Editorial Issue 39 Print Email

Nothing infuriates me more than hearing some "expert" pontificating about the lack of research or lack of proof regarding the therapeutic efficacy of complementary medicine. These days, the radio and television are full of programmes devoted to complementary medicine, and usually, towards the end of the programme or interview, which has usually discussed some very promising results regarding the particular treatment being discussed, the standard undermining statement is uttered "but of course there is no rigorous scientific proof" of these therapies.

Regular readers know that my passion, the reason I started Positive Health, is to demonstrate in very overt fashion, the breadth of research which is ongoing about many aspects of complementary medicine. In this issue we publish a pilot study conducted by Jolanta Basnyet to research the effect of aromatherapy massage upon high blood pressure (see page 20), which like most pilot research studies, raises important questions which could be the subject of a further study. We also publish in the Research Updates section, a very nifty report of a study to discover if the physioacoustic chair, which delivers low-frequency audio waves, affects creativity, deductive thinking or heart rate (in this instance there were no significant differences, see Norlander et al, page 38).

Our automated computer search of the complementary medicine disciplines is carried out every fortnight, and we receive the mountains of paper print-outs of these thousands of published studies. The database compiled from these studies presently holds about 5000 records, just from 1993, and this isn't counting a mountain which have not yet been typed!

Of course, you may say, there are various levels of quality of clinical proof, ranging from anecdotal reports, clinical case notes, case-control studies, to the "gold-standard" randomised controlled trial (RCT), so beloved by certain purists and by the pharmaceutical industry. In this era of "evidence-based" medicine, those in the know in orthodox medicine have spilled the beans, revealing that much of which goes on within the medical profession has not been subjected to rigorous research – including procedures such as certain replacement limbs, heart surgical techniques, ventilators for premature babies (in other words, all the recent scandals gracing our television sets and newspapers these days). And even with drugs which have passed the so-called "gold-standard" of RCTs, there appears to be a nasty habit of us finding out later about life-threatening side-effects which were never reported, or were reported but were suppressed.

This is not to defend the practice of subjecting people to treatments which don't work, but merely to illuminate the reality that medicine is as much an art as a science, and that it is extremely rich to hear "experts" going on about a lack of proof regarding, say reflexology or aromatherapy or herbal medicine or homoeopathy for asthma or high blood pressure, when in fact there is an abundance of research, albeit perhaps less than perfect agreement regarding the definitive research answer.

The truth is, having read many research studies about reflexology, nutritional therapy, herbal medicine and homoeopathy for common complaints, there is very often a positive outcome for the subjects suffering from chronic ailments which had been adversely affecting their lives for many years – irritable bowel syndrome, asthma, and eczema.
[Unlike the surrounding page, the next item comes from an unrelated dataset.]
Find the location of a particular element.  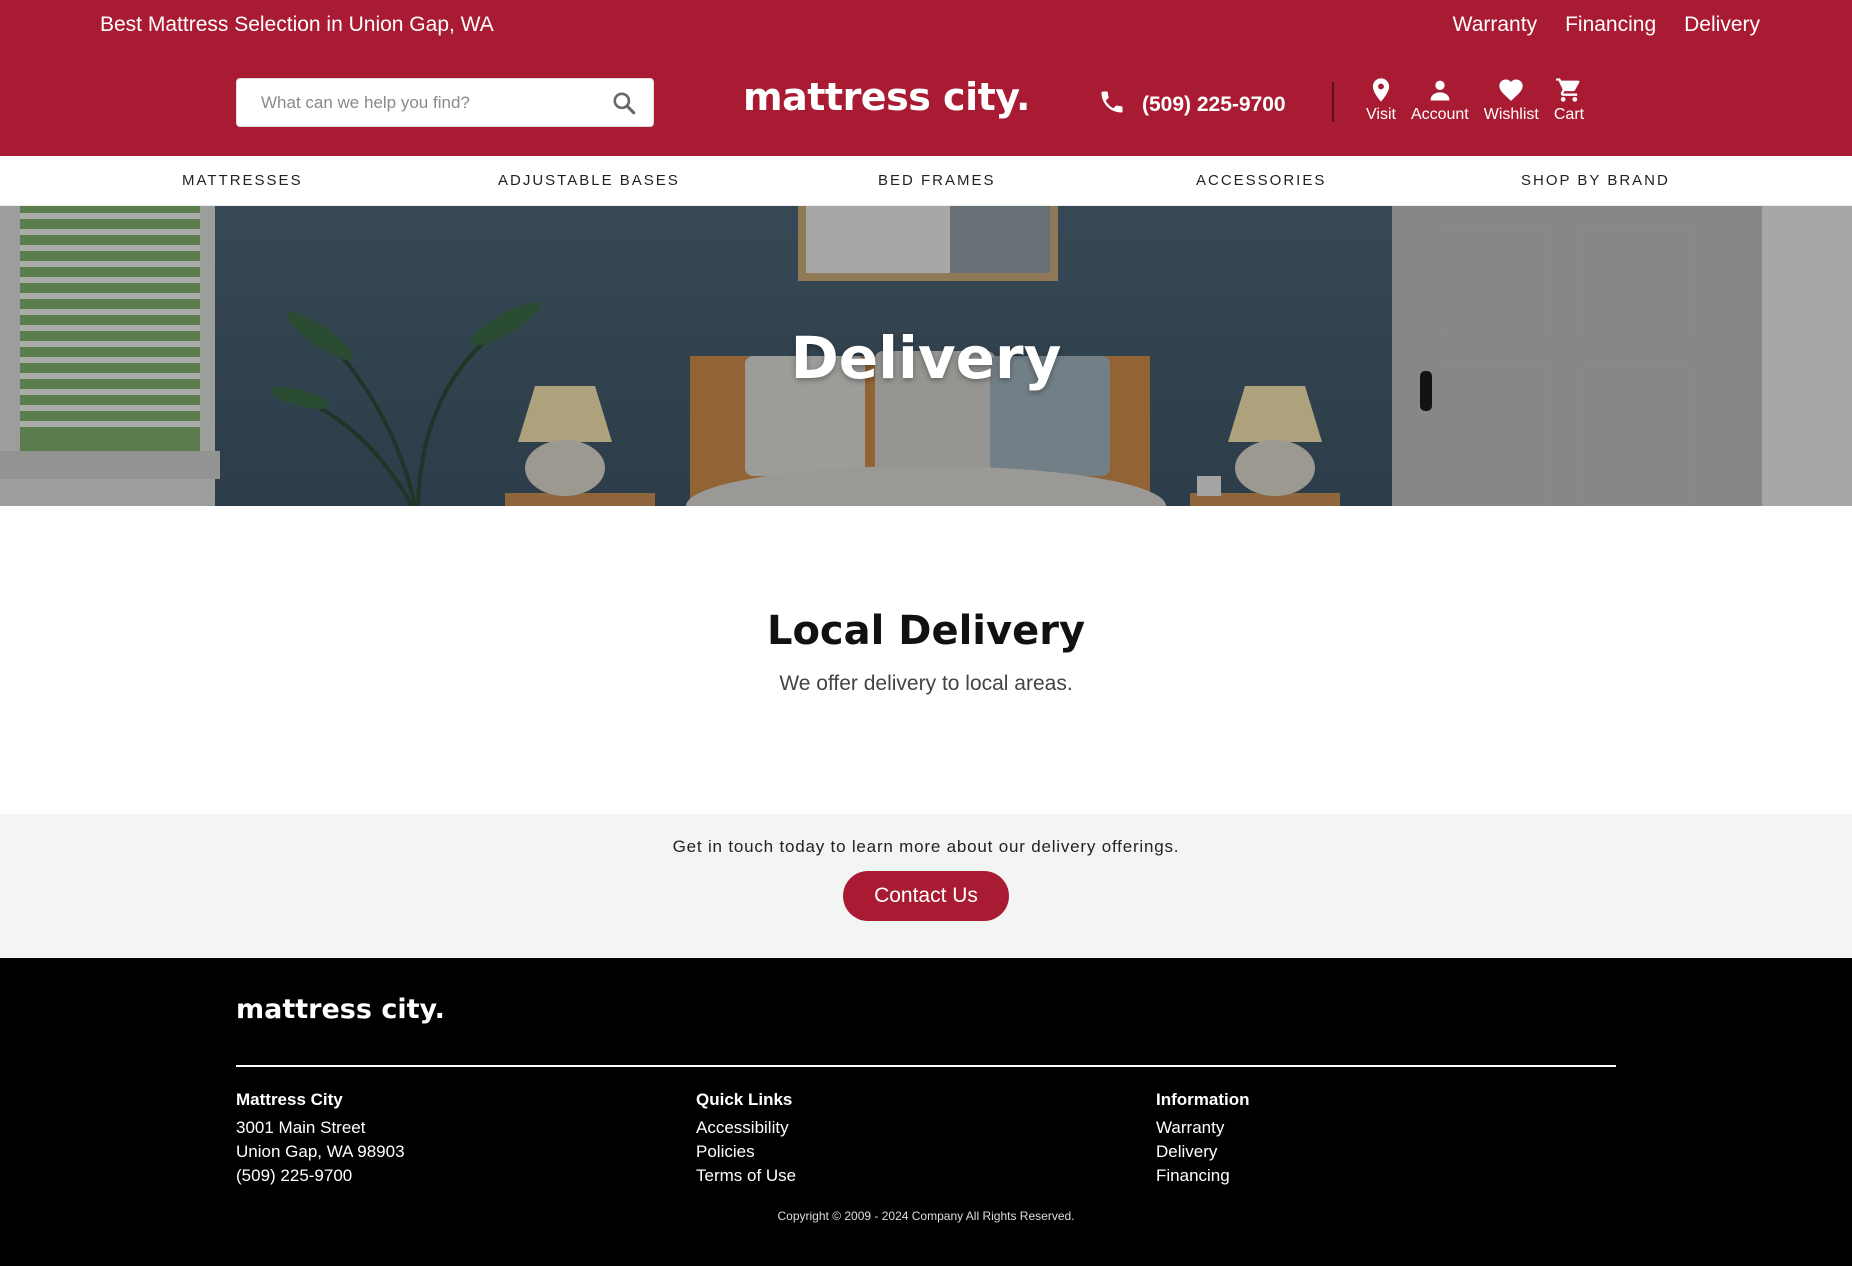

If experts have an opinion or a statement to express regarding research in complementary medicine, then at the very least, it should be an accurate statement, not one which is clearly at odds with the facts. I am the author of 4 books – about germanium, vitamin C, and cancer and nutrition; each of these subjects has published research papers numbering from the hundreds to the tens of thousands. I was mystified ten years ago to hear "experts" saying that there was no research about vitamin C or nutrition and cancer; obviously these "experts" are not consulting the major international research databases.

I have long had a fantasy of heading up an international research agency which was set up specifically to fund research into complementary medicine. And I mean proper research into the effects of the quality of nutrition, diet and other therapies for serious illnesses including cancer. For at the moment, the amount of funding doled out for complementary medicine research is an exceedingly poor relation to the billions spent on the pharmaceutical approach. Dream on, girl!